## What is needed:
Would you please set down, word for word, the lines from the one with "This screenshot has" through the final line of the data below, omitting any pictures?

#### Records to process ####

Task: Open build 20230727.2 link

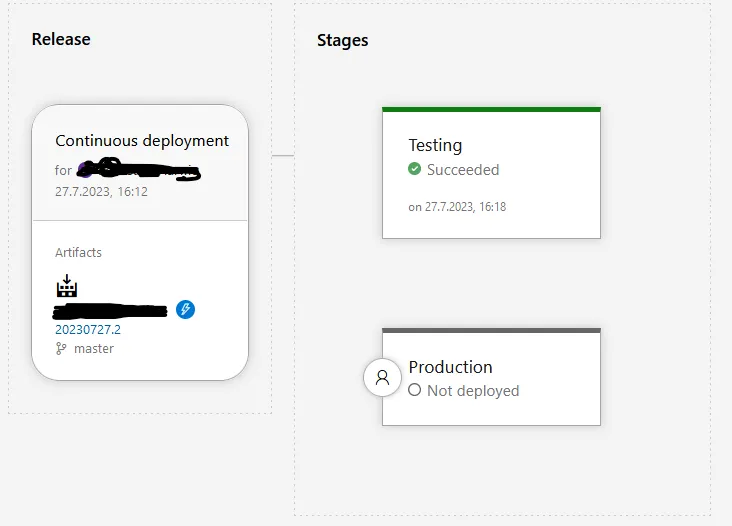Action: 88,329
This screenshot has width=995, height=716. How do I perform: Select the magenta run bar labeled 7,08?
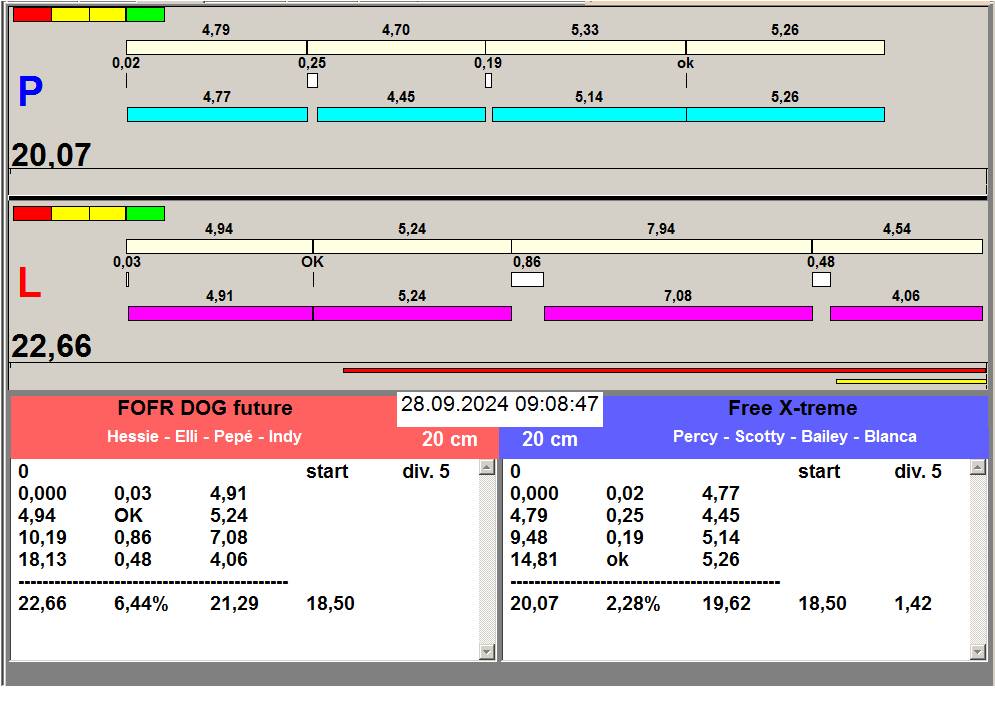pyautogui.click(x=678, y=314)
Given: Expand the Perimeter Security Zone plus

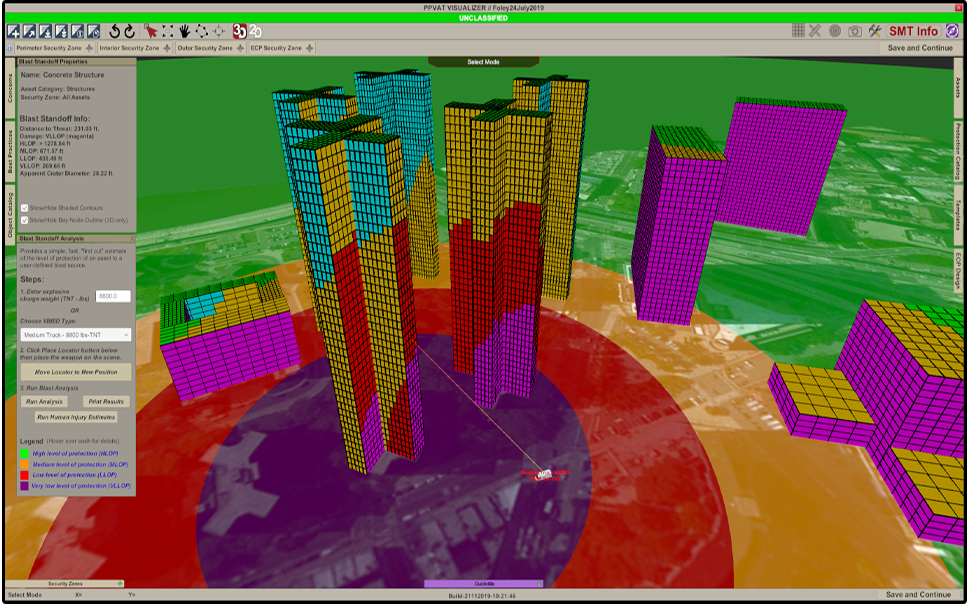Looking at the screenshot, I should pyautogui.click(x=89, y=48).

####

## Response:
This screenshot has width=995, height=716. How do I perform: Select the magenta run bar labeled 7,08?
pyautogui.click(x=678, y=314)
Given: Expand the Perimeter Security Zone plus

Looking at the screenshot, I should pyautogui.click(x=89, y=48).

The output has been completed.